My Thoughts on Gay Marriage
A long time ago a young colleague told me he was gay. It was an emotional admission that came across to me less as a relief than a confession on his part. He was the first person I knew personally who identified himself this way and it was clear he was looking for acceptance. The best I could do at the time was only to acknowledge his statement, since I was neither ready nor able to give him more.
I didn't realize it at the time, but now I know having that conversation allowed me to consider him not as broken or hurting because he was homosexual, but simply as a human in need of a salve for his pain. I could not judge him or consider I held any kind of righteous sway over him. I may have been powerless to ease his ache, but I also had no right, no need, no desire to regard him as anything less than who he was.
And now, one of the social challenges we have is how to evaluate the desire for homosexual couples to be allowed to marry. In short, I agree with gay marriage and I see no need for any restrictions outside of the requirements for marriage all are subject to. If I were to be asked, here are the points I have come to in my thinking about this subject.
The first is that I consider gay marriage only within a legal framework and not a religious one. The realm for marriage, at least in terms of tax consideration, survivor's benefits and access to other legal and medical benefits, is a political one. And insofar as one can keep their political bent separate from their moral one, gay marriage has not only its place, but a rightful one.

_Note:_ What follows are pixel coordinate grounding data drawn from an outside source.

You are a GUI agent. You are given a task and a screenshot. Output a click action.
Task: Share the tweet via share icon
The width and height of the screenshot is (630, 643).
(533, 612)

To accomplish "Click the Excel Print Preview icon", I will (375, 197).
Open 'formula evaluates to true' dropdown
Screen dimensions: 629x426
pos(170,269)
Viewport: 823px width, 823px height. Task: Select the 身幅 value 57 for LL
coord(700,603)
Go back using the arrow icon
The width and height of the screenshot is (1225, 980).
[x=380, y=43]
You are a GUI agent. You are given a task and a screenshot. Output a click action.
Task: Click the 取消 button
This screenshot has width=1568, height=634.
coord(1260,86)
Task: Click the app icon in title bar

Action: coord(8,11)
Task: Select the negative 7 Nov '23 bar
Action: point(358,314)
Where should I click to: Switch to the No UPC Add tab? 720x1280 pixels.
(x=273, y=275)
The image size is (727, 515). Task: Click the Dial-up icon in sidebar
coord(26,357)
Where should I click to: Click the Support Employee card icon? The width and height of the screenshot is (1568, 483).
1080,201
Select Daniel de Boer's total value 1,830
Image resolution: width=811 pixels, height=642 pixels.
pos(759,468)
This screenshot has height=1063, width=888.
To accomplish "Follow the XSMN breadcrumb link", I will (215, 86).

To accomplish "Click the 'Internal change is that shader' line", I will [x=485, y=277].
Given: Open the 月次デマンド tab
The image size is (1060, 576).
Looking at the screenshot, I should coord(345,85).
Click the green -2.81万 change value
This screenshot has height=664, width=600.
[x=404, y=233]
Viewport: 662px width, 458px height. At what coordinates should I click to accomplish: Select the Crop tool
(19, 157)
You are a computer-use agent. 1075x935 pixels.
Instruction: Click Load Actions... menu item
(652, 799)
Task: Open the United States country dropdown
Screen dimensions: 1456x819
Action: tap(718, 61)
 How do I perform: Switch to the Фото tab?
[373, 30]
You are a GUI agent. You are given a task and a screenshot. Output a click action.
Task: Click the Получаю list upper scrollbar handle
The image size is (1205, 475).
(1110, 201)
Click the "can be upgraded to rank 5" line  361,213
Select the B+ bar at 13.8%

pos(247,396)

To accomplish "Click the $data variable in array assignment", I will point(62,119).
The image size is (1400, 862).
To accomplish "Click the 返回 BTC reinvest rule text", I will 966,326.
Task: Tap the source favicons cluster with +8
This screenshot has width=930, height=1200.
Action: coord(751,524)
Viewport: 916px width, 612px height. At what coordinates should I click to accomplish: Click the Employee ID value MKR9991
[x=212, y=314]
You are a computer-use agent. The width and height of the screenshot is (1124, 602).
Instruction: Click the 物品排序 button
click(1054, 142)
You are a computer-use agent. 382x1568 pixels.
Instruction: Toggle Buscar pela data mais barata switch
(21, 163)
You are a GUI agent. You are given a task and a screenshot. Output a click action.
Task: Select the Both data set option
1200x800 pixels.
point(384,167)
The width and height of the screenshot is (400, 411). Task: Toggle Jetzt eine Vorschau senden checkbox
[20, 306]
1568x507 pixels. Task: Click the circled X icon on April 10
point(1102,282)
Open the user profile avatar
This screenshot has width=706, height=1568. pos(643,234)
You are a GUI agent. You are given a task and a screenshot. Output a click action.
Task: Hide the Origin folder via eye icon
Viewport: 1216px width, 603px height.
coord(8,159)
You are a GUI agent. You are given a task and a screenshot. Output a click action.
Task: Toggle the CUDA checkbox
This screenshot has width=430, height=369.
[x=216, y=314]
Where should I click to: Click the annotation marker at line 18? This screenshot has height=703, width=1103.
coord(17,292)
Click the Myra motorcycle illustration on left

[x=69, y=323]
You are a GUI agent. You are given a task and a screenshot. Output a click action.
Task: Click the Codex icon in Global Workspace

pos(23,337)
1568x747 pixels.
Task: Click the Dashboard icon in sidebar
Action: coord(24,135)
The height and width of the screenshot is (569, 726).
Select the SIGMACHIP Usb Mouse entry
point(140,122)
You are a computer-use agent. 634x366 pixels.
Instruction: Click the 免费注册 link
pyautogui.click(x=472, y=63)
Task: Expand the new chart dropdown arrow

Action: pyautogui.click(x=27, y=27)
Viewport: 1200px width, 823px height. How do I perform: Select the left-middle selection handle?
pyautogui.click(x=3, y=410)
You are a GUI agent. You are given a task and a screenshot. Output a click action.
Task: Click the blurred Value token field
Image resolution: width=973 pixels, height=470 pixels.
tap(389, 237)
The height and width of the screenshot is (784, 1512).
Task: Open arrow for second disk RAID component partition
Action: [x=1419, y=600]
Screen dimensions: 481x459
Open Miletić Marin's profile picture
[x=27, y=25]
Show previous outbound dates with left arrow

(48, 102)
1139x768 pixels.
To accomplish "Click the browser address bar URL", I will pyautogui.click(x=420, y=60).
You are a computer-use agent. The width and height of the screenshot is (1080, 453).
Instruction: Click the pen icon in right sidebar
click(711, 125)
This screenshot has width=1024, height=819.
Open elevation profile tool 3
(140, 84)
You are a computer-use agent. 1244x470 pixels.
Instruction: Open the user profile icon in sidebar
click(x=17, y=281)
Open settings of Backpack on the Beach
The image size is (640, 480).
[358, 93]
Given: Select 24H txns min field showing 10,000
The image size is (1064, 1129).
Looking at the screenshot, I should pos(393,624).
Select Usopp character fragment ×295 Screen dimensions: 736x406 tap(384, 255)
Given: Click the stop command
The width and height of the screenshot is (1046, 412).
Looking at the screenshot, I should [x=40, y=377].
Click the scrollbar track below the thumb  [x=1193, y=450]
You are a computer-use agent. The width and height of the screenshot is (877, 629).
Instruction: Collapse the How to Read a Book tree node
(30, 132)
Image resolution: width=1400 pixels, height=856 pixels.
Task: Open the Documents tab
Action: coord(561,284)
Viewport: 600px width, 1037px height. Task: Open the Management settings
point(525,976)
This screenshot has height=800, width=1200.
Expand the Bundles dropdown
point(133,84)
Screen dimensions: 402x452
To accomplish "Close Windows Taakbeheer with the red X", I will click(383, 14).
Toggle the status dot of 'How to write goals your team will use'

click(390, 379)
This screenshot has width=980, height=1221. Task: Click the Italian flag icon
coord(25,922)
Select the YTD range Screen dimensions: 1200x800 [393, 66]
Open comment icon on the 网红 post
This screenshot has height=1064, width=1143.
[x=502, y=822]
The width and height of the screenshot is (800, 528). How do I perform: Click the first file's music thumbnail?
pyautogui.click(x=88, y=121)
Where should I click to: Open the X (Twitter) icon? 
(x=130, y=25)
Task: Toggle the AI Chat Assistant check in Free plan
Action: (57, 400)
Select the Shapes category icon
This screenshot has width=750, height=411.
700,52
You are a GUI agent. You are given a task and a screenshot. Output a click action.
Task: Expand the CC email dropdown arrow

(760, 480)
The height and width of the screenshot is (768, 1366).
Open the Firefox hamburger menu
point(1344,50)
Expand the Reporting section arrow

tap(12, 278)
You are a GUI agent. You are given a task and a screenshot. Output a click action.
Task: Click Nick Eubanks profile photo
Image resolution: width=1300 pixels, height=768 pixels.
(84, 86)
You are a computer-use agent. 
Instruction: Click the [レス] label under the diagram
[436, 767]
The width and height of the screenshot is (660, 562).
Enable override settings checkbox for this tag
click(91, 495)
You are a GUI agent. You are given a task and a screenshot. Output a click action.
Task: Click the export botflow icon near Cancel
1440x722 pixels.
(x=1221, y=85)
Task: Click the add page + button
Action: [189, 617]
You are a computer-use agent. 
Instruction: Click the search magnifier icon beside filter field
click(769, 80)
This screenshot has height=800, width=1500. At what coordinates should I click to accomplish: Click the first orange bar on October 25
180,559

Another relates to how people react when they ponder a sexual act between two homosexuals. My response is to say there is nothing pristine about heterosexual relations that make them more highfalutin' than whatever homosexuals do. Therefore, righteous indignation and uncomfortable contemplation are misplaced and unneeded in the conversation about gay marriage.
The third area of consideration is within our brains themselves. It has been shown that while in spiritual reverie we are using a part of the brain that is separate from those areas that are purely emotional or entirely rational. Instead, we feel more connected to the world around us with normal barriers to acceptance broken down. I submit that all who have felt this way would agree there is no need to conflate these thoughts of love and reverence with cravenly opinionated or heartlessly logical thinking.
So what am I - are we - to do? To put it simply, it's to make the world - this often uncaring, inscrutable place - less prone to causing needless human pain. In my opinion, allowing gay marriage is an incremental step in doing so.